What you have to do - Go through the data and report how many lines include the word "Enable", giving only the number.

**** Provided data ****

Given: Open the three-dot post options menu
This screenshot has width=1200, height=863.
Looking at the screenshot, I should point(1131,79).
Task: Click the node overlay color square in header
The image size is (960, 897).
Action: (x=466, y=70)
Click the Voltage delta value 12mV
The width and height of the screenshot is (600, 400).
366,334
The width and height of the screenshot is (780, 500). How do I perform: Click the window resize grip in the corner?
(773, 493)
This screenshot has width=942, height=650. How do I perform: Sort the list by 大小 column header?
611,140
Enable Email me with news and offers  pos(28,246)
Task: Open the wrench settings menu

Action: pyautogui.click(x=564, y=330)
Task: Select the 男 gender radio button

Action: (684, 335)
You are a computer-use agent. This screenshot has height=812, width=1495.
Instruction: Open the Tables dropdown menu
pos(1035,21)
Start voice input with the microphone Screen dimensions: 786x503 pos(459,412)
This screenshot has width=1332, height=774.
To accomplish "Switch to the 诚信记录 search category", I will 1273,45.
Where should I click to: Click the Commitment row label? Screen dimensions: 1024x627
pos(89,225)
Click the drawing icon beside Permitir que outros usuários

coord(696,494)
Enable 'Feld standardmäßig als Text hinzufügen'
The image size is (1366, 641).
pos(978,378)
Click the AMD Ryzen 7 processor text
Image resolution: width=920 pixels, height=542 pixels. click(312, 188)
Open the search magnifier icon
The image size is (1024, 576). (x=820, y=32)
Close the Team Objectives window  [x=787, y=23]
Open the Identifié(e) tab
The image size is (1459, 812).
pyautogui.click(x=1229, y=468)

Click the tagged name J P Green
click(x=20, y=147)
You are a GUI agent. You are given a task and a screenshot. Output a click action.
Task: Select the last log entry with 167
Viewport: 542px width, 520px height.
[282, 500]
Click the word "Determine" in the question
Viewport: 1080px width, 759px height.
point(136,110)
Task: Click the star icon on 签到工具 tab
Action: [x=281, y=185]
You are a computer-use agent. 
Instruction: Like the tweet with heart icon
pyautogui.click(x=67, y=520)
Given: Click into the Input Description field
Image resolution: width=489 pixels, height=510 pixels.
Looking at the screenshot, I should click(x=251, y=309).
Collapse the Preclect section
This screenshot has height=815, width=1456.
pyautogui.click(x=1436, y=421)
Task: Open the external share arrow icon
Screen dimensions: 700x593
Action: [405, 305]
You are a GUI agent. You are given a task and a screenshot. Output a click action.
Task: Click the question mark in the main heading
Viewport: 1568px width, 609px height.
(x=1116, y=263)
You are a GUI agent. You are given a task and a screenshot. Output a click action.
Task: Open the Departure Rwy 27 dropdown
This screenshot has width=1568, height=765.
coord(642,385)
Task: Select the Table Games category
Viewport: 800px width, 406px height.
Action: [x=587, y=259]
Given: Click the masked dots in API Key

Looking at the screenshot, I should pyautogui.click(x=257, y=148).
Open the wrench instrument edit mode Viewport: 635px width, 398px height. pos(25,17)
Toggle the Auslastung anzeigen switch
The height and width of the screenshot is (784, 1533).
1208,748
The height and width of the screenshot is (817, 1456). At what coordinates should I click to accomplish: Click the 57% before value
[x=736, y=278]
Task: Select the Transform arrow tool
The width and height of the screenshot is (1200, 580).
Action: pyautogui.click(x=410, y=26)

****

Result of the exercise - 2